Certains tirages sont imprimés plus grands que nature et collés sur les deux battants de trois portes vitrées du Mémorial ; d'autres sont accrochés sans cadre. Six personnes nous surplombent, et semblent nous inviter à ouvrir les portes - non condamnées et qui s'ouvrent sur le parvis du Mémorial - et découvrir un nouveau monde. Plus que des confrontations, ces diptyques permettent de faire se rejoindre deux entités proches mais que le destin a éloigné, voire déchiré : Mindla par exemple, aurait voulu combattre jusqu'aux dernières heures et vivre dans sa chair la défaite de l'Allemagne nazie, comme la combattante représentée à ses côtés ; une femme internée qui fut certainement déportée devient ici le symbole d'une mère qui ne revit jamais son fils ; puis les deux travailleurs, l'un incarnant le renouveau ouvrier tandis que l'autre représente une vie de paysannerie.




À gauche :"Une des combattantes marseillaises, Marseille, France, 21 août 1944. © Julia Pirotte/La Contemporaine, Bibliothèque, Archive, Musée des mondes contemporains." et "Mindla Diament, France, circa 1939-1940 © Julia Pirotte/Mémorial de la Shoah."
Au milieu : "Petit garçon juif, Israel, 1957. © Julia Pirotte/Musée de la Photographie à Charleroi" et "Femme internée au camp de Bompard, Marseille, France, 1942. © Julia Pirotte/Mémorial de la Shoah"
À droite :"L'homme nouveau ou la puissance du travailleur", Varsovie, Pologne, 1947. © Julia PIrotte/Musée de la photographie à Charleroi" et. "Paysan, Pologne, 1949 © Julia Pirotte/Institut historique juif de Varsovie"

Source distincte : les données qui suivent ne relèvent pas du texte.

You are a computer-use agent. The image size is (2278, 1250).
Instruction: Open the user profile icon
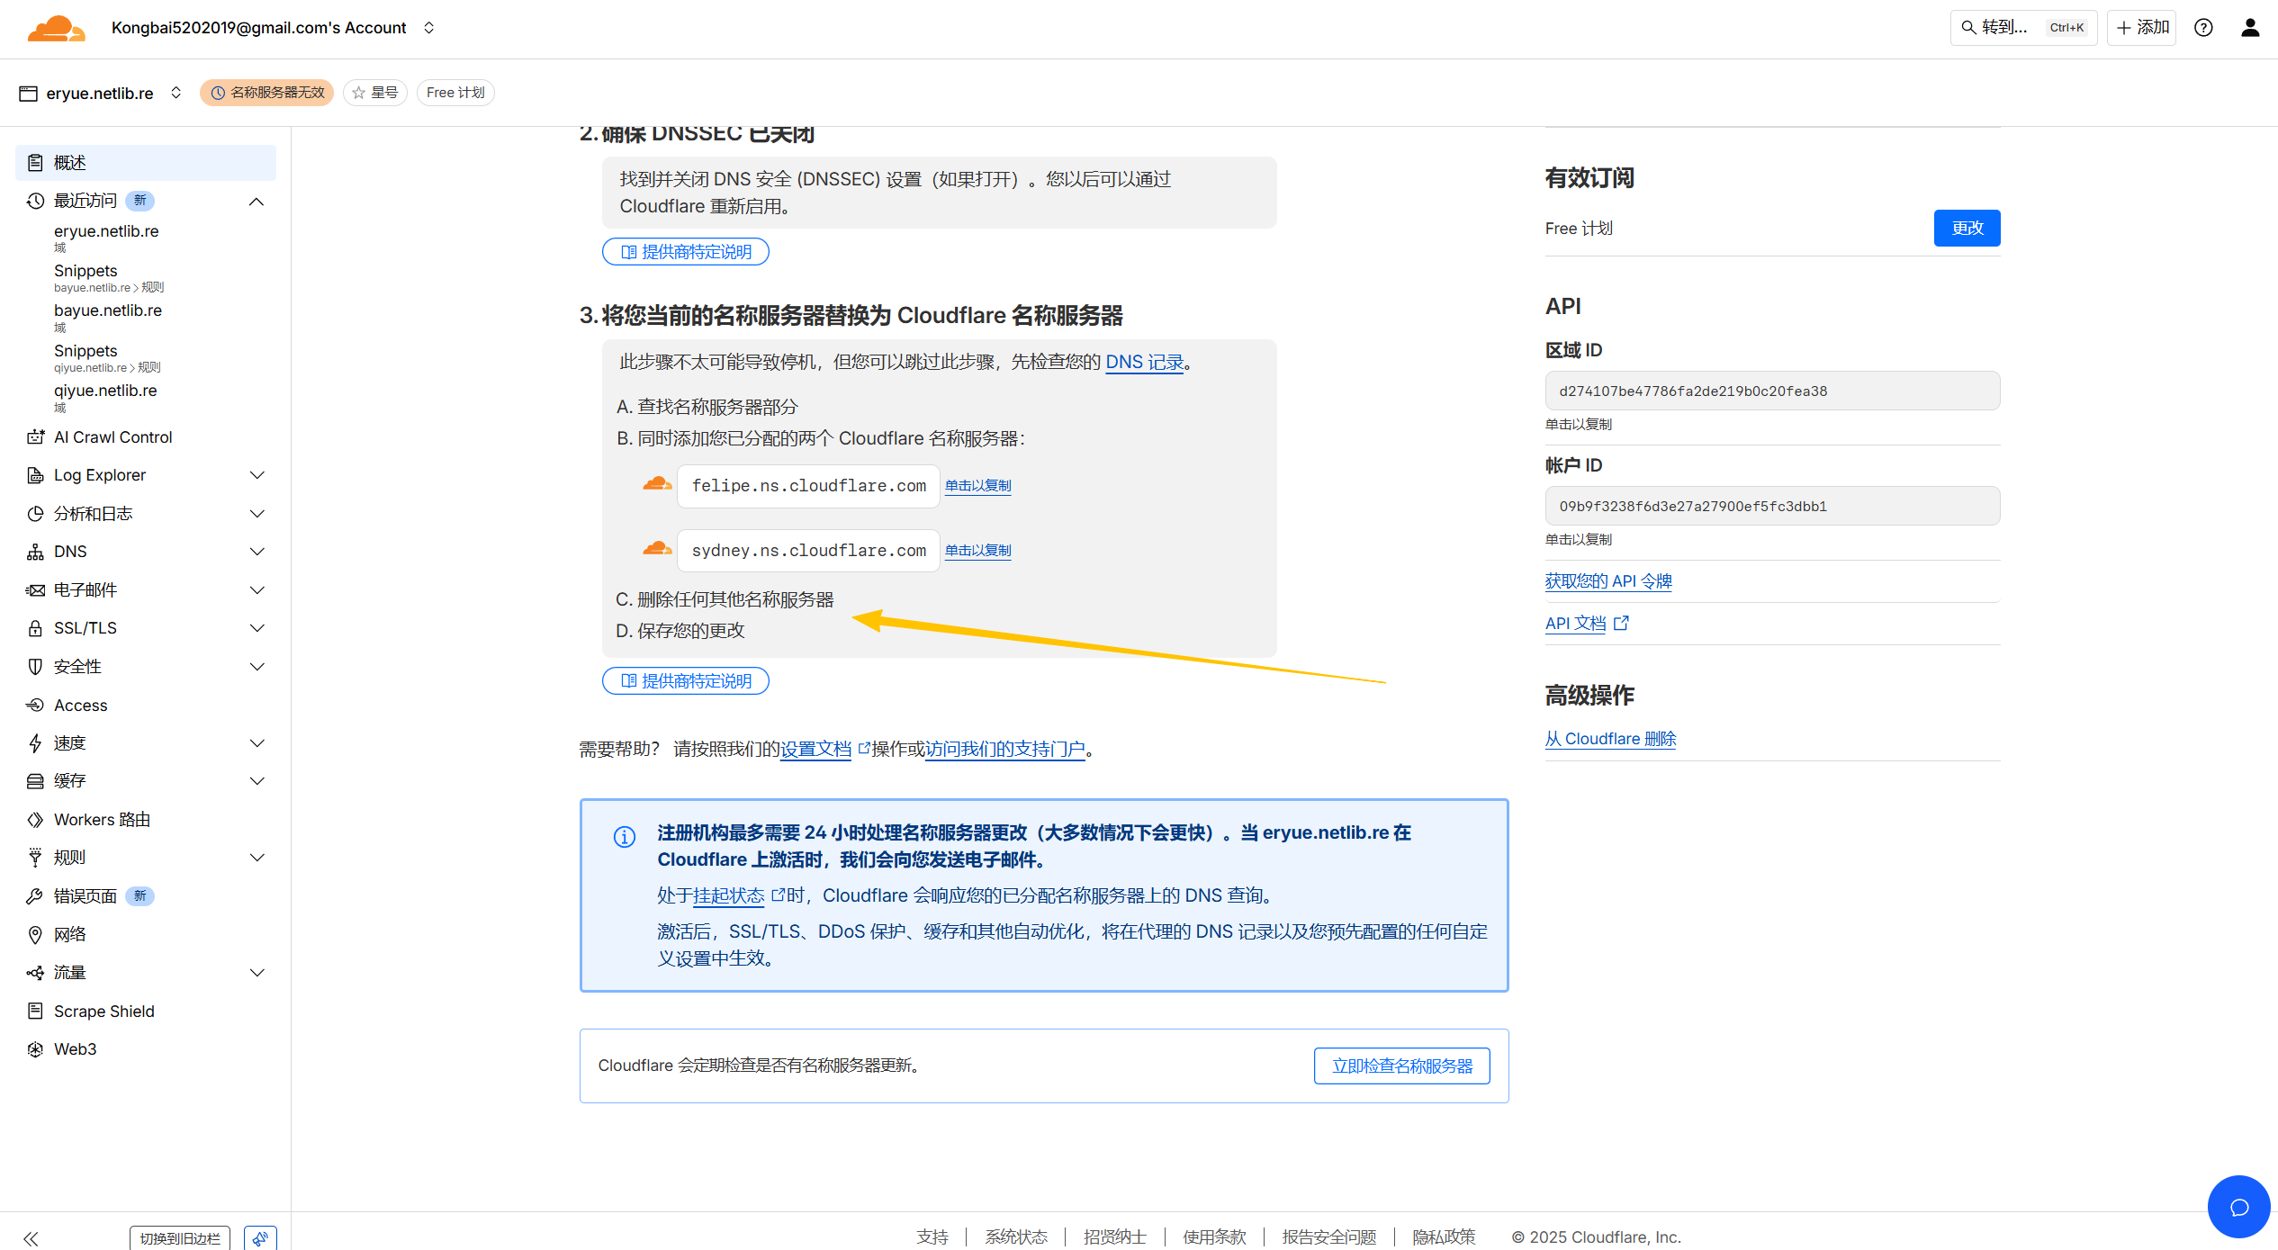tap(2250, 28)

Les yeux, mais aussi les mains


Le regard humaniste de Julia Pirotte se pose aussi bien sur la contorsion enfantine d'un petit garçon sur un banc en Pologne, que sur les traits une vieille dame assise en Bulgarie. Julia Pirotte aimait "tellement les portraits" qu'elle a multiplié les techniques pour capter les expressions humaines. En représentant des personnalités durant la guerre - Édith Piaf, Christian Bérard, Claudine Spaak - elle photographie les gestes et les visages de son époque.





À gauche : Dominique Desanti au Congrès mondial des intellectuels de Wroclaw. Wroclaw, Pologne, 1948. © Julia Pirotte/Musée de la Photographie à Charleroi.
À droite : Petit garçon sur un banc. Pologne, 1975. © Julia Pirotte/Musée de la Photographie à Charleroi.

À bien y regarder, les mains sont très souvent les sujets principaux de ses œuvres. Il y a les mains que l'on imagine rapides des couturières, celles épuisées d'un stakhanoviste qui s'abreuve, la main de Dominique Desanti tenant fièrement une cigarette évoquant la libération de la femme, celles maigres et étendues sur sa poitrine d'une Édith Piaf inspirée, les mains enfantines d'un cireur de chaussures de rues, ou celles élégantes d'une bébé polonaise portant, de l'une, un panier de pommes et, de l'autre, croquant dans un des fruits ramassés.


Car si certaines mains peuvent obéir aux commandes tragiques d'un régime totalitaire, d'autres portent l'espoir et la paix. Par les mains libres et courageuses s'organisent les actes de la résistance, déclenchent l'obturateur et racontent l'Histoire. Par l'intermédiaire de ses photographies, Julia Pirotte est assurément vivante au Mémorial de la Shoah.


Apolline Limosino


À voir : « Julia Pirotte, photographe et résistante » au Mémorial de la Shoah à Paris, jusqu'au 30 août 2023. Entrée libre.

Commissariat : Caroline François, chargée des expositions et Bruna Lo Biundo, chercheuse indépendante. Design : Estelle Martin.